Untuk barang kebutuhan pokok yang bebas PPN saat ini di antaranya segala jenis beras dan gabah, jagung, sagu, telur, kedelai, hingga garam dan gula.
Staf Khusus Menteri Keuangan Bidang Komunikasi Strategis, Yustinus Prastowo, menyatakan pemerintah tak akan ‘membabi buta’ dalam mengenakan pajak.
Menurut dia, saat ini pemerintah memang membebaskan segelintir barang dan jasa dari pengenaan PPN, tanpa mempertimbangkan jenis, harga, dan kelompok yang mengkonsumsi. Baik beras, minyak goreng, atau jasa kesehatan dan pendidikan, misalnya.
Namun menurut Yustinus, hal tersebut menjadikan tujuan pemajakan tidak tercapai. Orang yang seharusnya mampu membayar, menjadi tak membayar karena mengkonsumsi barang atau jasa yang tidak dikenakan PPN.
"Ini fakta. Maka kita perlu memikirkan upaya menata ulang agar sistem PPN kita lebih adil dan fair. Caranya?" kata dia.
"Yang dikonsumsi masyarakat banyak (menengah bawah) mustinya dikenai tarif lebih rendah, bukan 10%. Sebaliknya, yg hanya dikonsumsi kelompok atas bisa dikenai PPN lebih tinggi. Ini adil bukan? Yang mampu menyubsidi yang kurang mampu. Filosofis pajak kena: gotong royong,” lanjutnya.

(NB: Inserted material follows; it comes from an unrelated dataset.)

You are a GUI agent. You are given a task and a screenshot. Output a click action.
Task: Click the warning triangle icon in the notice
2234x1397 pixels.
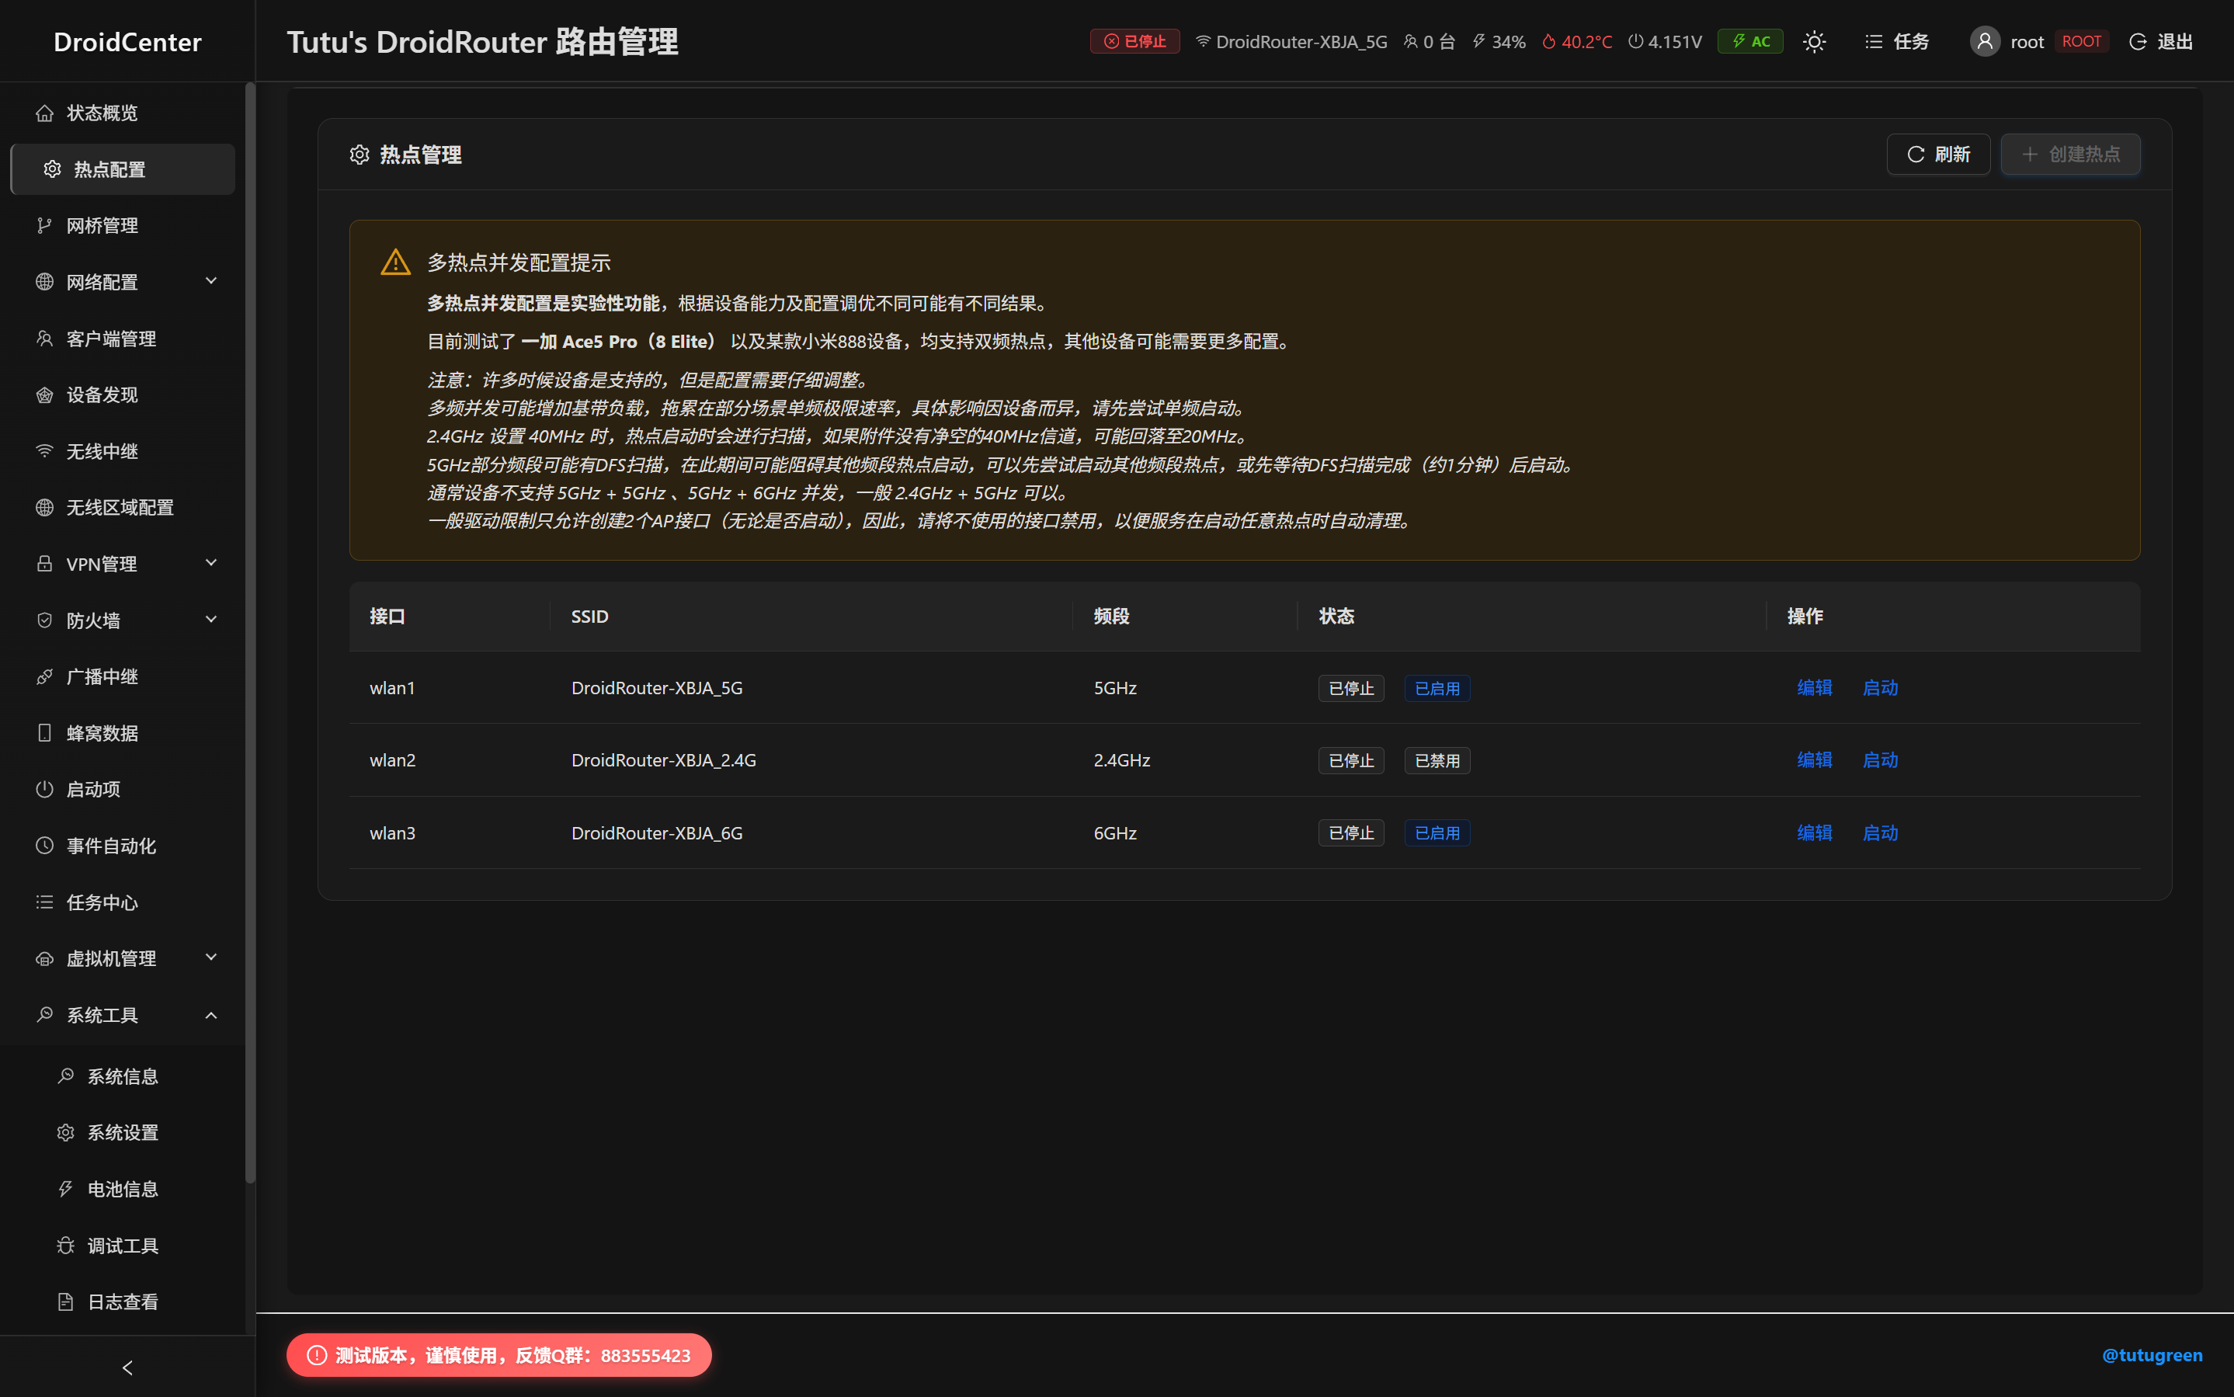(x=395, y=262)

Ia pun mengajak pemangku kepentingan secara terbuka dan jernih memberikan masukan dan terus mengawal rencana tersebut. “Ini saatnya kita duduk bareng, bicara terbuka, jernih, dan jujur: apa yang harus kita lakukan buat bangsa dan negara tercinta? Jika soal utang dicabik-cabik tiap hari, bukankah pajak harapan kita? Jika inipun tak mau, lantas dg apa Republik ini kita ongkosi?,” kata Yustinus.
Dia menambahkan, saat ini optimalisasi pajak juga dilakukan di beberapa negara lain di tengah pandemi COVID-19. Presiden AS Joe Biden, kata Yustinus, berencana menaikkan tarif pajak penghasilan (PPh) badan dari 21 persen menjadi 28 persen. Selanjutnya, Inggris juga akan menaikkan tarif PPh badan dari 19 persen menjadi 23 persen.
"Banyak negara berpikir ini saat yang tepat untuk memikirkan optimalisasi pajak untuk keberlanjutan," kata Yustinus.
Dari sisi PPN, ia mencatat ada 15 negara yang mengubah aturan pungutan demi membiayai penanganan pandemi. Rata-rata tarif PPN di 127 negara adalah 15,4 persen.
Yustinus pun mencontohkan 24 negara yang menerapkan tarif PPN di atas 20 persen, 104 negara 11 persen-20 persen. Lalu, selebihnya beragam 10 persen ke bawah.
Ada juga sejumlah negara yang mengenakan multi tarif PPN, seperti Austria sebesar 13-20 persen, Italia 10-22 persen, Latvia 5-21 persen, Prancis 10-20 persen, dan Kolombia 5-19 persen.